→ Data listing:
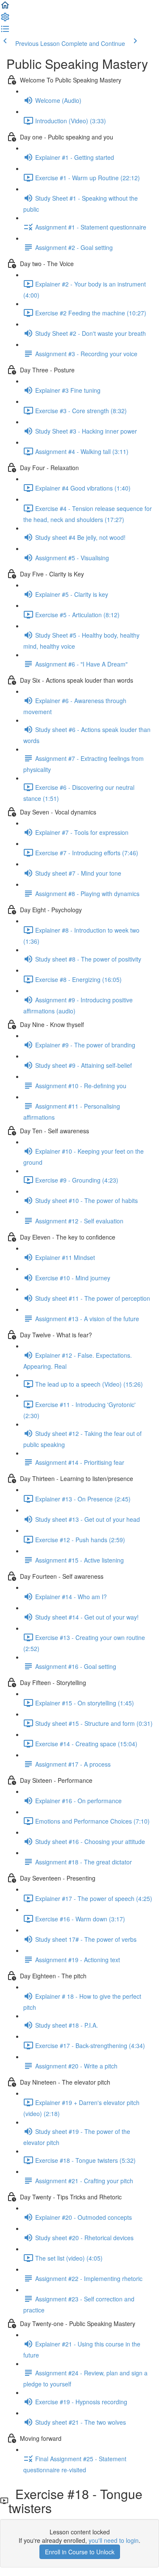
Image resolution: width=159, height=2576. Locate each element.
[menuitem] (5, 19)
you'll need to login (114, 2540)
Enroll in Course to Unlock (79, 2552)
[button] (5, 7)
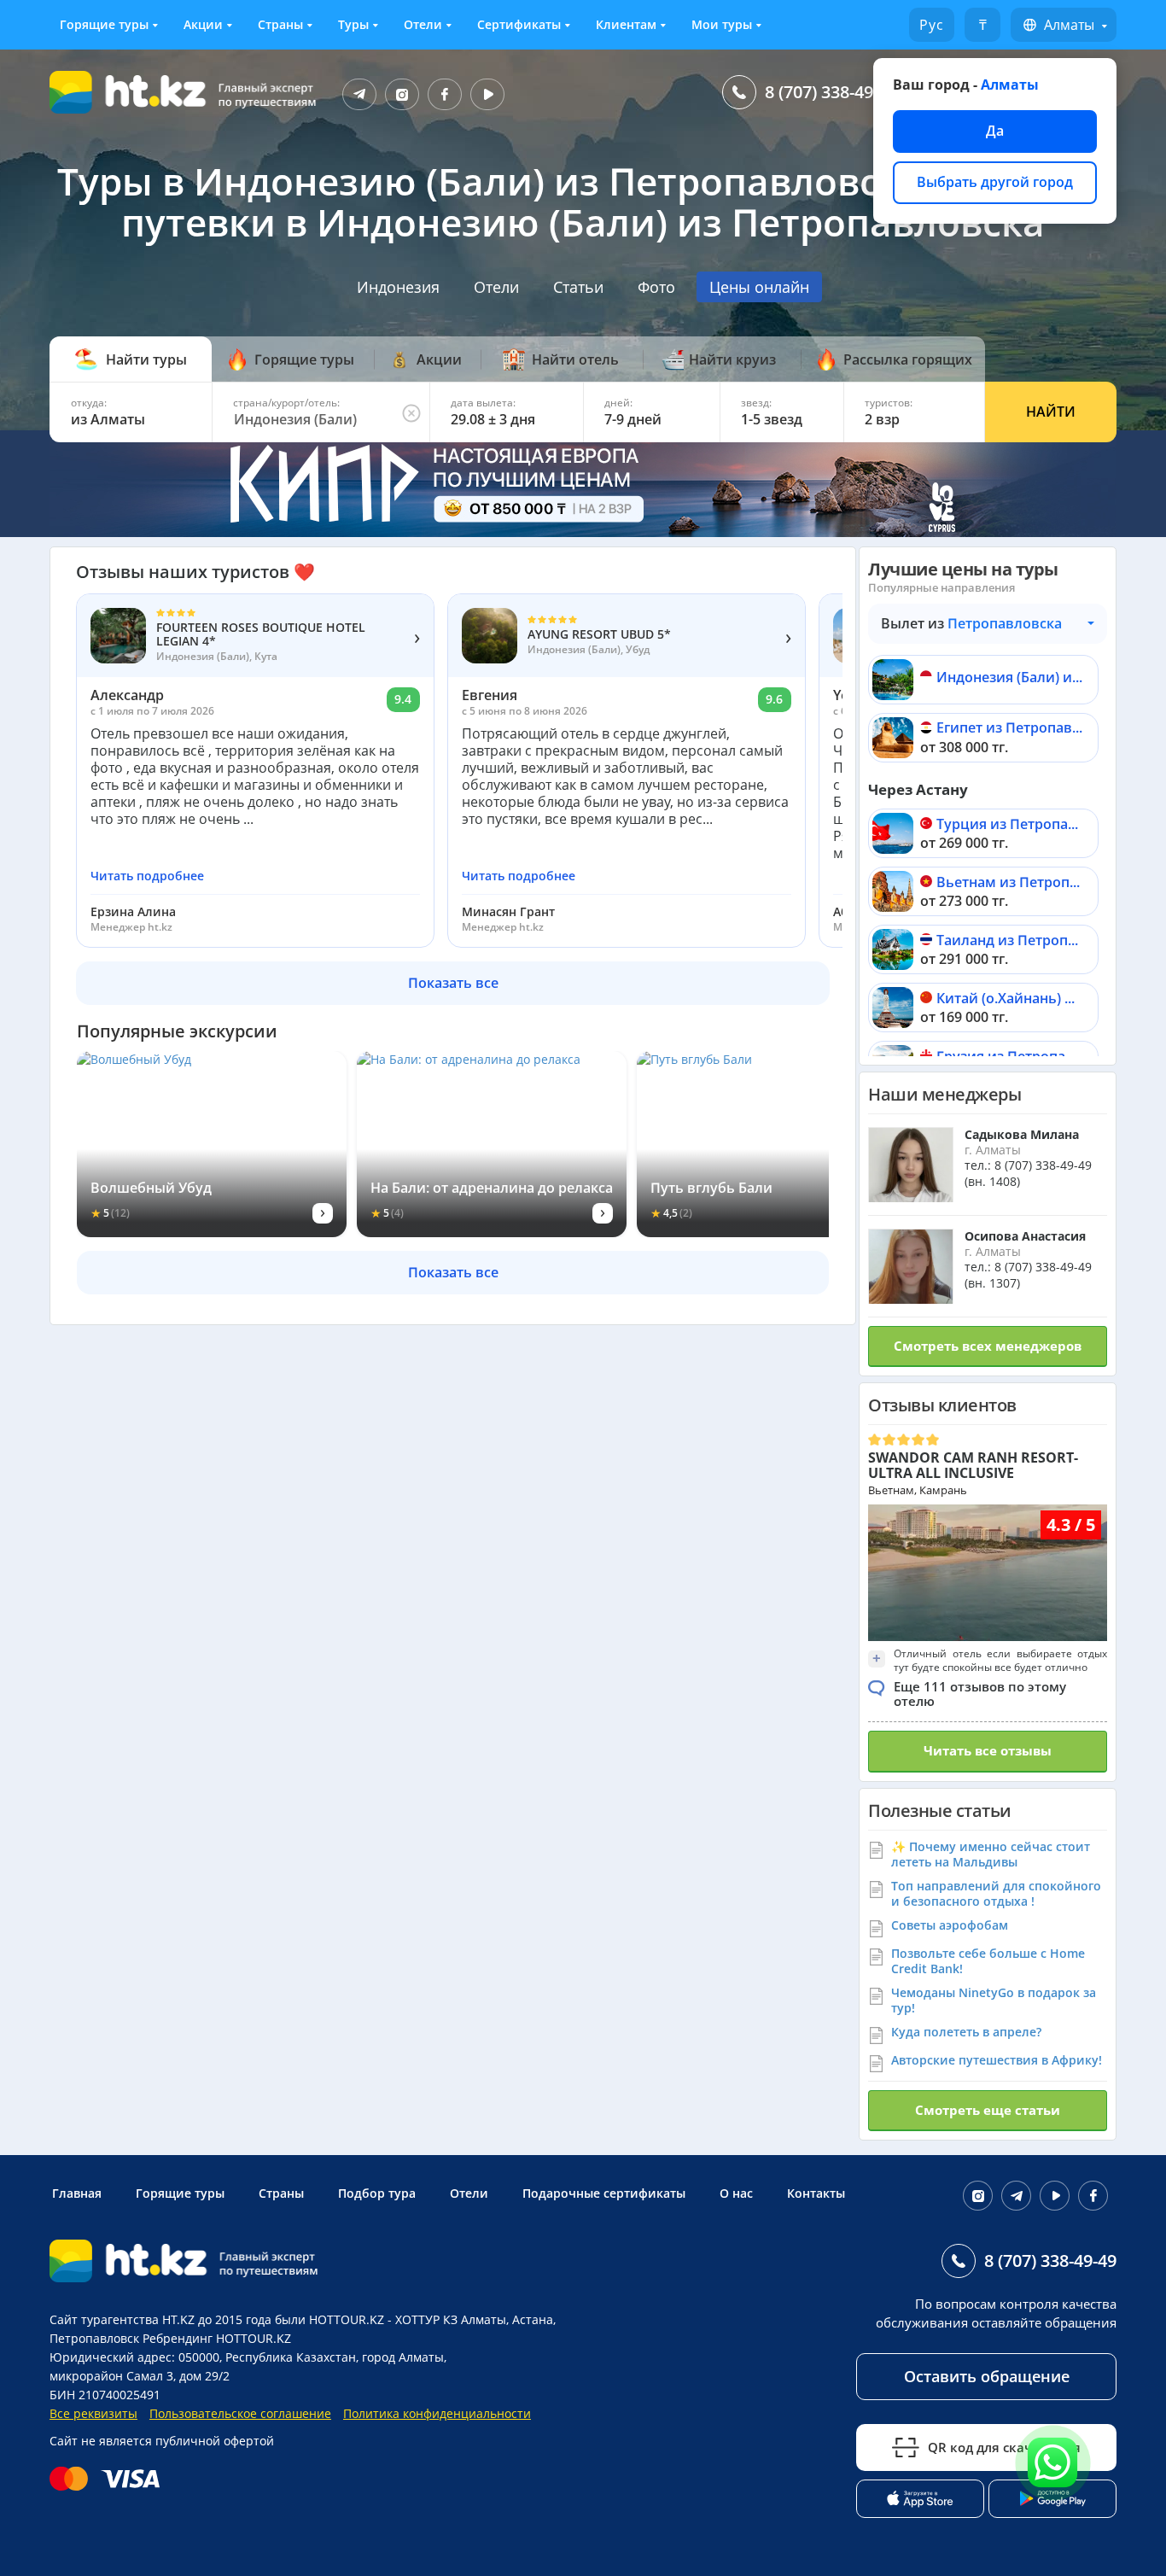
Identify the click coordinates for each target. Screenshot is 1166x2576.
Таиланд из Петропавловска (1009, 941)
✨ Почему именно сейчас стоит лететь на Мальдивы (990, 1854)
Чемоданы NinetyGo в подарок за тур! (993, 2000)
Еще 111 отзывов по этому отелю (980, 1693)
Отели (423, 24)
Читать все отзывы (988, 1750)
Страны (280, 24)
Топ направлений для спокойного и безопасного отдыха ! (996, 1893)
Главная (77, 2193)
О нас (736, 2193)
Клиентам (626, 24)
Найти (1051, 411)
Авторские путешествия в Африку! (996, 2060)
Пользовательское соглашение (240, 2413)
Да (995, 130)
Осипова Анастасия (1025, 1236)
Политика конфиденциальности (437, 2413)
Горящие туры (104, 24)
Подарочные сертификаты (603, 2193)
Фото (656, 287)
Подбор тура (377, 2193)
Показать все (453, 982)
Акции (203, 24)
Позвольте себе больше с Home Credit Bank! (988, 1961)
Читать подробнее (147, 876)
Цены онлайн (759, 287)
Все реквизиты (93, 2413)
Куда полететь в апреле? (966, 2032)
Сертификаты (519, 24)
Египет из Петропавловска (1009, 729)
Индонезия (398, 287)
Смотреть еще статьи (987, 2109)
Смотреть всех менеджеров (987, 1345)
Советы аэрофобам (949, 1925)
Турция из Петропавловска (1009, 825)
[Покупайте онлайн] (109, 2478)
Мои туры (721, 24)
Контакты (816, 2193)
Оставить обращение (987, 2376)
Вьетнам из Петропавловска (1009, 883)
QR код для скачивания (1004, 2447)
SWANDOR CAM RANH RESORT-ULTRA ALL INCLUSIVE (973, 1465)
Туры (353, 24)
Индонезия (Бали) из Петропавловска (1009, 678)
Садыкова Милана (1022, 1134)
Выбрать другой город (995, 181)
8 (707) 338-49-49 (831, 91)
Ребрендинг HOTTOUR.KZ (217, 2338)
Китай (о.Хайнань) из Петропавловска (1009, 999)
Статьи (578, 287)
--
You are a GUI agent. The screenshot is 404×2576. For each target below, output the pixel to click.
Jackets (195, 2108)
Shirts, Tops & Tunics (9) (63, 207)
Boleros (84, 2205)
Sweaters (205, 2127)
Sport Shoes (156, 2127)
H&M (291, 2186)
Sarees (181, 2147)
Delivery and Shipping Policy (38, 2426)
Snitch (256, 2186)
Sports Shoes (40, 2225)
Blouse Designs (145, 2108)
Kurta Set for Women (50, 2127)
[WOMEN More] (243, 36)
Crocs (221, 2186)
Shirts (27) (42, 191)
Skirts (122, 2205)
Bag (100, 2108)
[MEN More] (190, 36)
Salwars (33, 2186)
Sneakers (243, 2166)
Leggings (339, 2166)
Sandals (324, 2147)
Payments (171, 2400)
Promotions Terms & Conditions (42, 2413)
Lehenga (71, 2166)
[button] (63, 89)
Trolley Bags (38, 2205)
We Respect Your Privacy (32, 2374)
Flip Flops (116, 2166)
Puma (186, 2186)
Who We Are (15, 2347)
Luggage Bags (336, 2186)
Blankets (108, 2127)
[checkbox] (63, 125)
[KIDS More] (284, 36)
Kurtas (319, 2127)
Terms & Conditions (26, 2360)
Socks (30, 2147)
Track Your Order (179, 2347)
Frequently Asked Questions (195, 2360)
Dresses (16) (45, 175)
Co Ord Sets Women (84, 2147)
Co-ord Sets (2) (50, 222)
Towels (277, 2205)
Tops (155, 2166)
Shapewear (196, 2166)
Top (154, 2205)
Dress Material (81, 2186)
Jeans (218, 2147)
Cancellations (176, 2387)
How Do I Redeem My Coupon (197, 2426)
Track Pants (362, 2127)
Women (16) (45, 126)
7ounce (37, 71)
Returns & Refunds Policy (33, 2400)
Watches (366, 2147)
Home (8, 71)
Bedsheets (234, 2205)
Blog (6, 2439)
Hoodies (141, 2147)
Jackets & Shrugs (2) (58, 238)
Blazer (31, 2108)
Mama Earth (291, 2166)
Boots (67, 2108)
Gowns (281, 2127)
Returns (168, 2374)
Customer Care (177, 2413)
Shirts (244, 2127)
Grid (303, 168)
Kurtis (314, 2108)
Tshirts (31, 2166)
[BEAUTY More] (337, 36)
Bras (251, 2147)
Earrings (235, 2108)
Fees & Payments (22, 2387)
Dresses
---
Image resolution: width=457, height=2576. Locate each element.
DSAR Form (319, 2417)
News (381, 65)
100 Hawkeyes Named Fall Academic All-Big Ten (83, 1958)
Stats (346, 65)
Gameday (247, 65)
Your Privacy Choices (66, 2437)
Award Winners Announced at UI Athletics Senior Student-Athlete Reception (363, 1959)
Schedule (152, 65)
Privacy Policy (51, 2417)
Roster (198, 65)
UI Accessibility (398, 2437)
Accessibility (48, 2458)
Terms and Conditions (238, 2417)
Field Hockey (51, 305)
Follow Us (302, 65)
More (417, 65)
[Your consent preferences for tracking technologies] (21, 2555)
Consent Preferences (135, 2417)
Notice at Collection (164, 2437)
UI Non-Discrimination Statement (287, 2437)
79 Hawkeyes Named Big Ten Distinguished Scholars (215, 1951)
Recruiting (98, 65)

→ Action item: Please work out how many lines above carry "Policy", writing only the result.

→ Response to this task: 3